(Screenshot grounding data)
################

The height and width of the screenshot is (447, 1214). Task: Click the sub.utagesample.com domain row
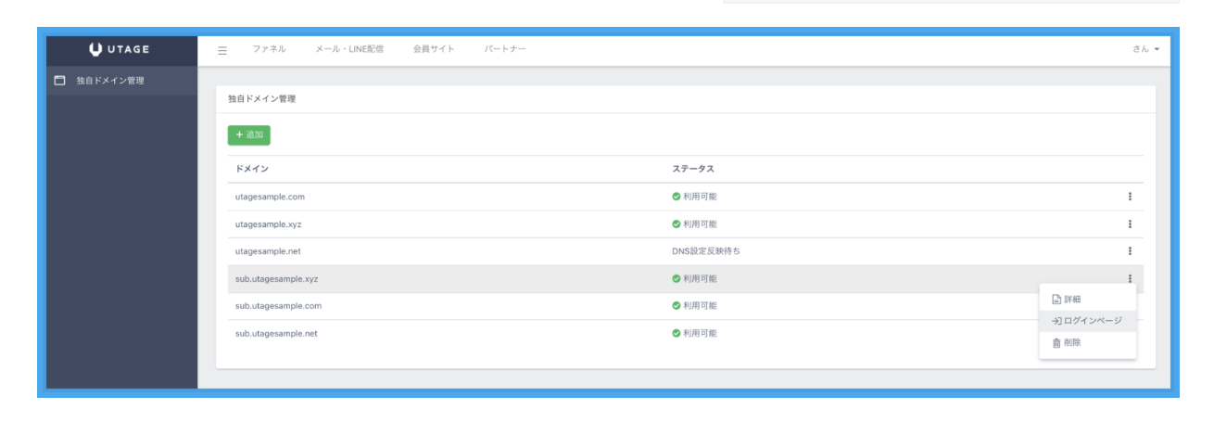[x=278, y=306]
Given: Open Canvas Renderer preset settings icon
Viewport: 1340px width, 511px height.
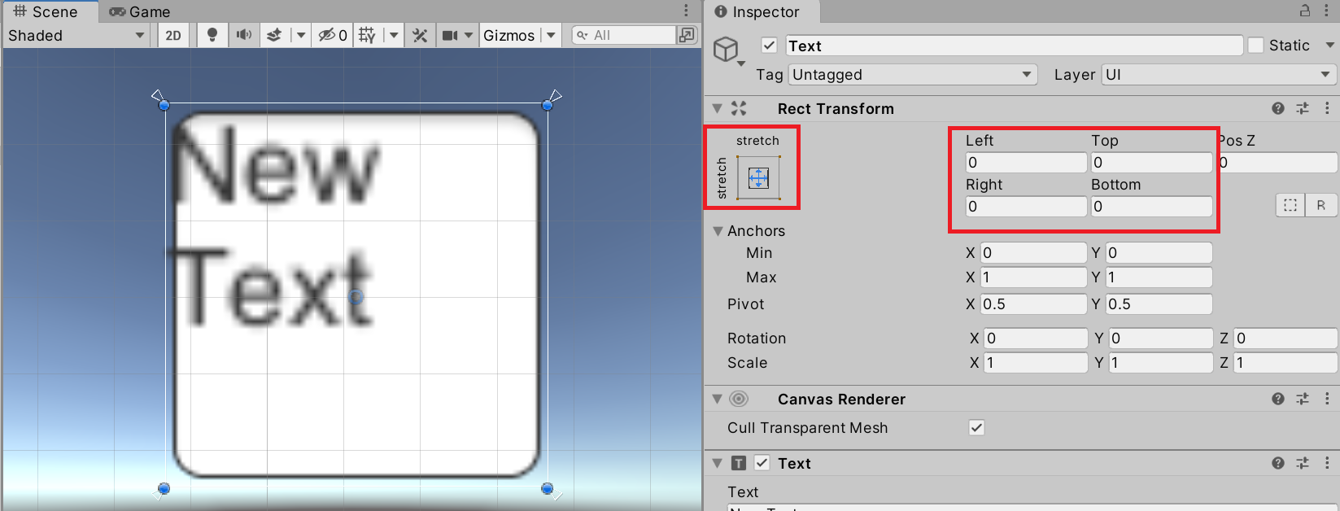Looking at the screenshot, I should point(1303,399).
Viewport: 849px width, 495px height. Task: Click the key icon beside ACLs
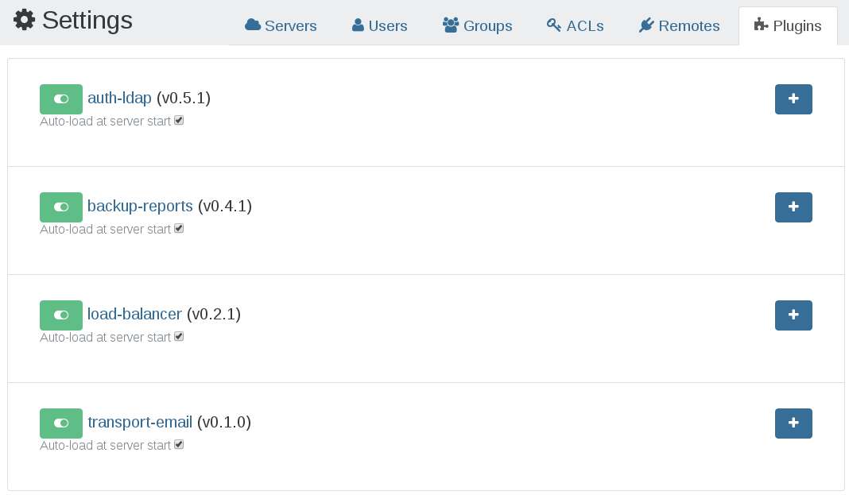(554, 25)
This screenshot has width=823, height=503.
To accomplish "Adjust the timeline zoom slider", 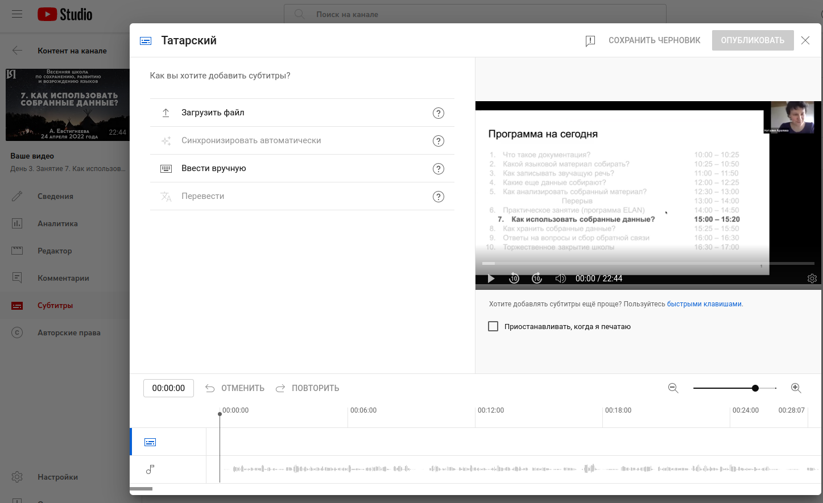I will [x=755, y=388].
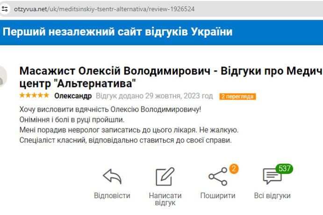The image size is (323, 215).
Task: Choose the 'Написати відгук' label
Action: click(x=165, y=199)
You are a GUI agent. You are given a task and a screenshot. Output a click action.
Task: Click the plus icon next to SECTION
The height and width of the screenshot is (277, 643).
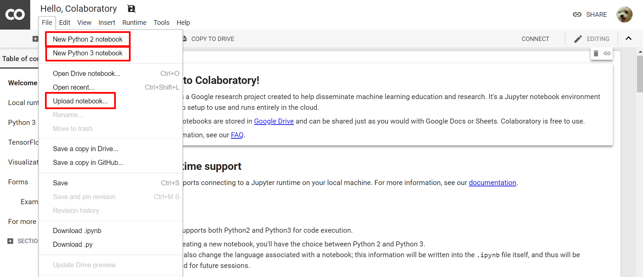click(x=10, y=241)
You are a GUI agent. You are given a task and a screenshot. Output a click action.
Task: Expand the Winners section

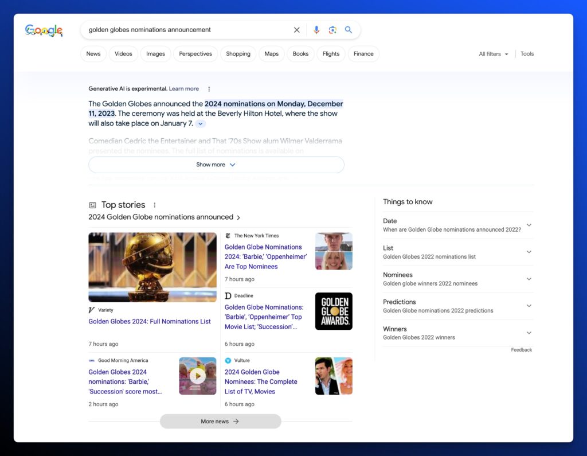tap(529, 333)
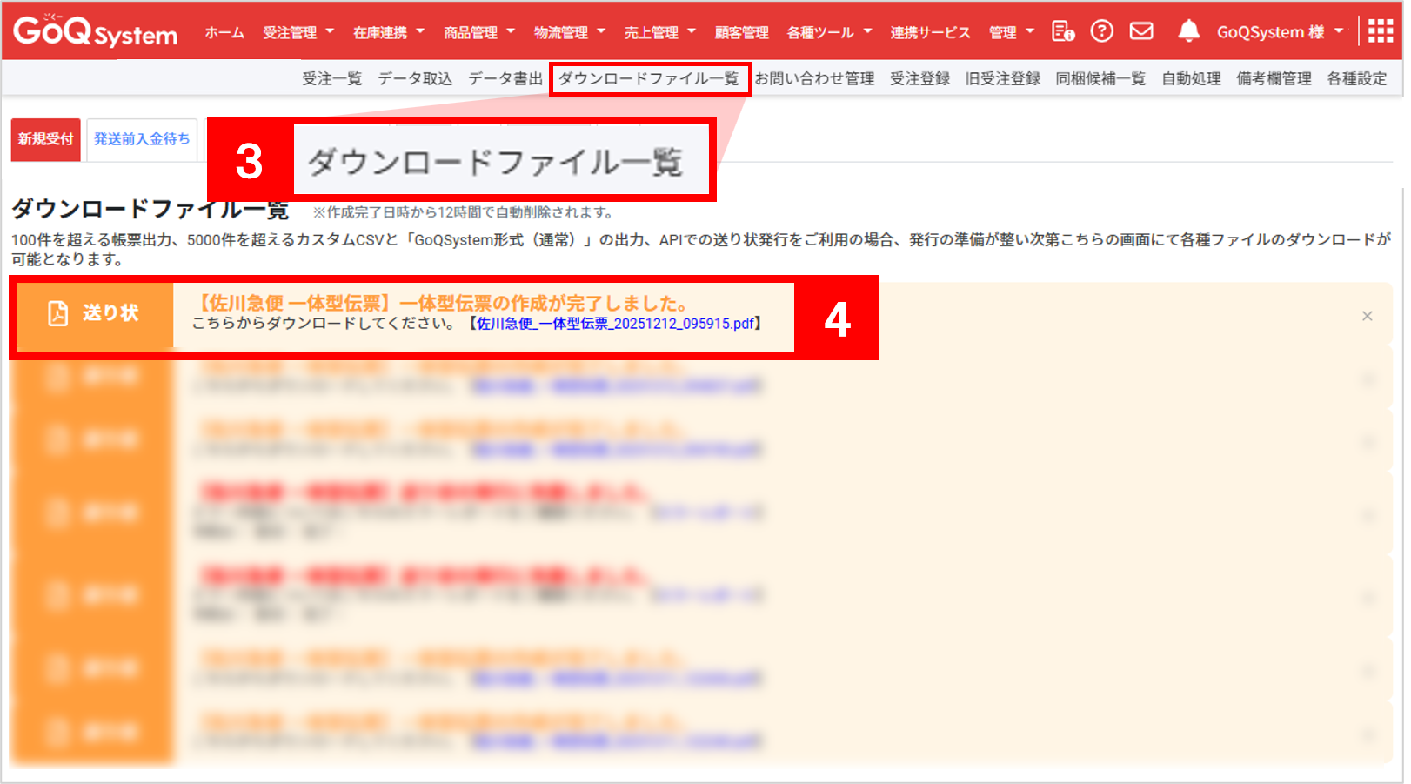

################

Repeat, exactly and only, the lines from the one containing "Task: Click the plus icon next to SECTION" through the final line of the data, both ends included, leaving out any picture.

Task: Click the plus icon next to SECTION
The height and width of the screenshot is (277, 643).
click(x=10, y=241)
You are a GUI agent. You are given a task and a screenshot. Output a click action.
Task: Expand the Winners section

tap(529, 333)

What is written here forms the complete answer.